Next let’s have a look at our OpenFGAAuthorizationProvider implementation. We’ll start with the constructor where we adapt existing Chroma authorization actions to our model:

  1. def __init__(self, system: System) -> None:
  2. # more code here, but we're skipping for brevity
  3. self._authz_to_model_action_map = {
  4. AuthzResourceActions.CREATE_DATABASE.value: "can_create_database",
  5. AuthzResourceActions.GET_DATABASE.value: "can_get_database",
  6. AuthzResourceActions.CREATE_TENANT.value: "can_create_tenant",
  7. AuthzResourceActions.GET_TENANT.value: "can_get_tenant",
  8. AuthzResourceActions.LIST_COLLECTIONS.value: "can_list_collections",
  9. AuthzResourceActions.COUNT_COLLECTIONS.value: "can_count_collections",
  10. AuthzResourceActions.GET_COLLECTION.value: "can_get_collection",
  11. AuthzResourceActions.CREATE_COLLECTION.value: "can_create_collection",
  12. AuthzResourceActions.GET_OR_CREATE_COLLECTION.value: "can_get_or_create_collection",
  13. AuthzResourceActions.DELETE_COLLECTION.value: "can_delete_collection",
  14. AuthzResourceActions.UPDATE_COLLECTION.value: "can_update_collection",
  15. AuthzResourceActions.ADD.value: "can_add_records",
  16. AuthzResourceActions.DELETE.value: "can_delete_records",
  17. AuthzResourceActions.GET.value: "can_get_records",
  18. AuthzResourceActions.QUERY.value: "can_query_records",
  19. AuthzResourceActions.COUNT.value: "can_count_records",
  20. AuthzResourceActions.UPDATE.value: "can_update_records",
  21. AuthzResourceActions.UPSERT.value: "can_upsert_records",
  22. AuthzResourceActions.RESET.value: "can_reset",
  23. }
  24. self._authz_to_model_object_map = {
  25. AuthzResourceTypes.DB.value: "database",
  26. AuthzResourceTypes.TENANT.value: "tenant",
  27. AuthzResourceTypes.COLLECTION.value: "collection",
  28. }

The above is located in chroma_auth/authz/openfga/__init__.py

The above is fairly straightforward mapping between AuthzResourceActions part of Chroma’s auth framework and the relations (aka actions) we’ve defined in our model above.
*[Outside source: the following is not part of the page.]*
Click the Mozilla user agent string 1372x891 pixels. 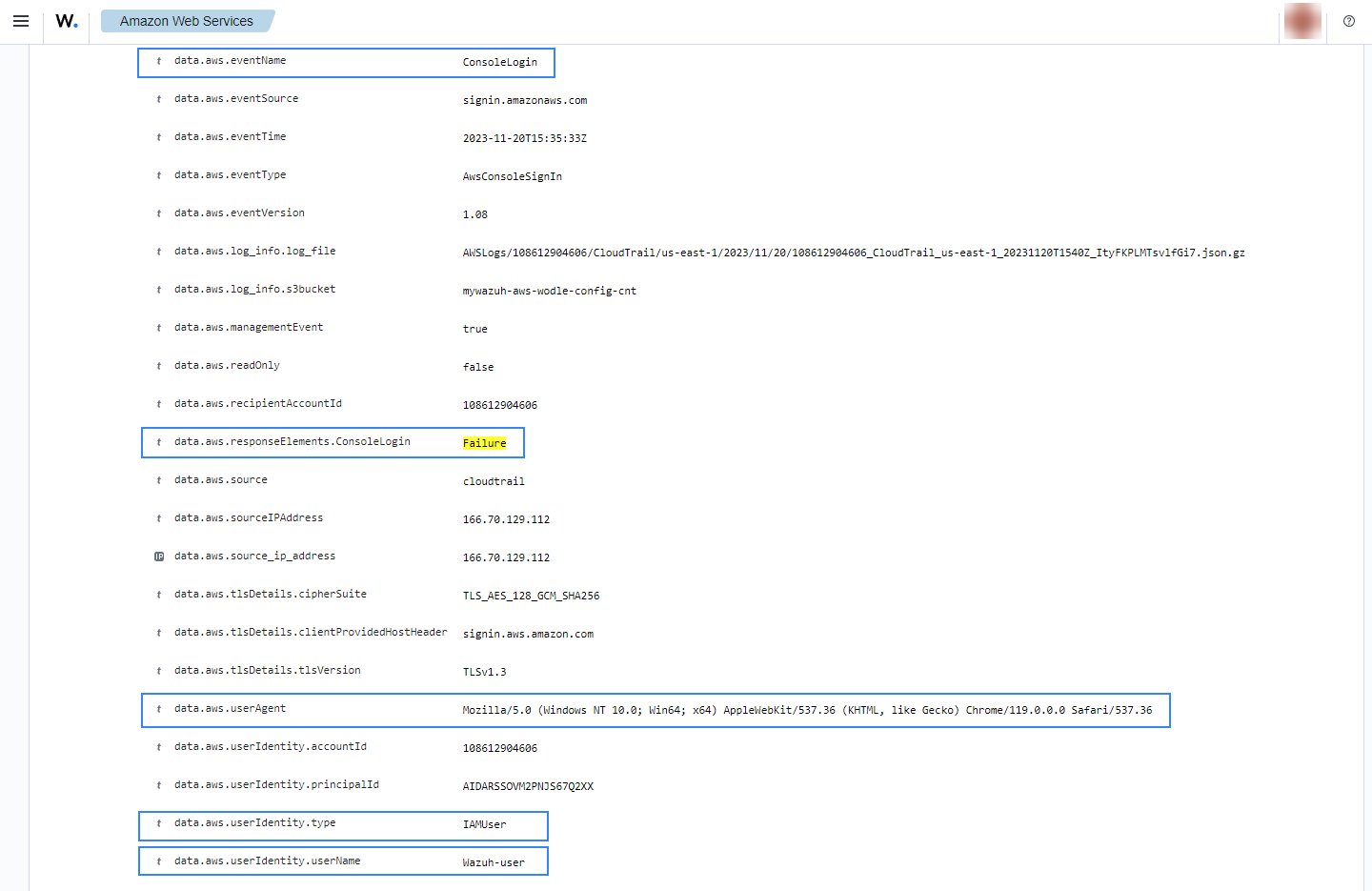coord(806,710)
Next we map also the AuthzResourceTypes to OpenFGA objects. This seem pretty simple right? Wrong, things are not so perfect and nothing exhibits this more than our next portion that takes the action and resource and returns object and relation to be checked:

  1. def resolve_resource_action(self, resource: AuthzResource, action: AuthzAction) -> tuple:
  2. attrs = ""
  3. tenant = None,
  4. database = None
  5. if "tenant" in resource.attributes:
  6. attrs += f"{resource.attributes['tenant']}"
  7. tenant = resource.attributes['tenant']
  8. if "database" in resource.attributes:
  9. attrs += f"-{resource.attributes['database']}"
  10. database = resource.attributes['database']
  11. if action.id == AuthzResourceActions.GET_TENANT.value or action.id == AuthzResourceActions.CREATE_TENANT.value:
  12. return "server:localhost", self._authz_to_model_action_map[action.id]
  13. if action.id == AuthzResourceActions.GET_DATABASE.value or action.id == AuthzResourceActions.CREATE_DATABASE.value:
  14. return f"tenant:{attrs}", self._authz_to_model_action_map[action.id]
  15. if action.id == AuthzResourceActions.CREATE_COLLECTION.value:
  16. try:
  17. cole_exists = self._api.get_collection(
  18. resource.id, tenant=tenant, database=database
  19. )
  20. return f"collection:{attrs}-{cole_exists.name}", self._authz_to_model_action_map[
  21. AuthzResourceActions.GET_COLLECTION.value]
  22. except Exception as e:
  23. return f"{self._authz_to_model_object_map[resource.type]}:{attrs}", self._authz_to_model_action_map[
  24. action.id]
  25. if resource.id == "*":
  26. return f"{self._authz_to_model_object_map[resource.type]}:{attrs}", self._authz_to_model_action_map[action.id]
  27. else:
  28. return f"{self._authz_to_model_object_map[resource.type]}:{attrs}-{resource.id}",
  29. self._authz_to_model_action_map[action.id]

Full code

The above is located in chroma_auth/authz/openfga/__init__.py

The resolve_resource_action function demonstrates the idiosyncrasies of Chroma’s auth. I have only myself to blame. The key takeaway is that there is room for improvement.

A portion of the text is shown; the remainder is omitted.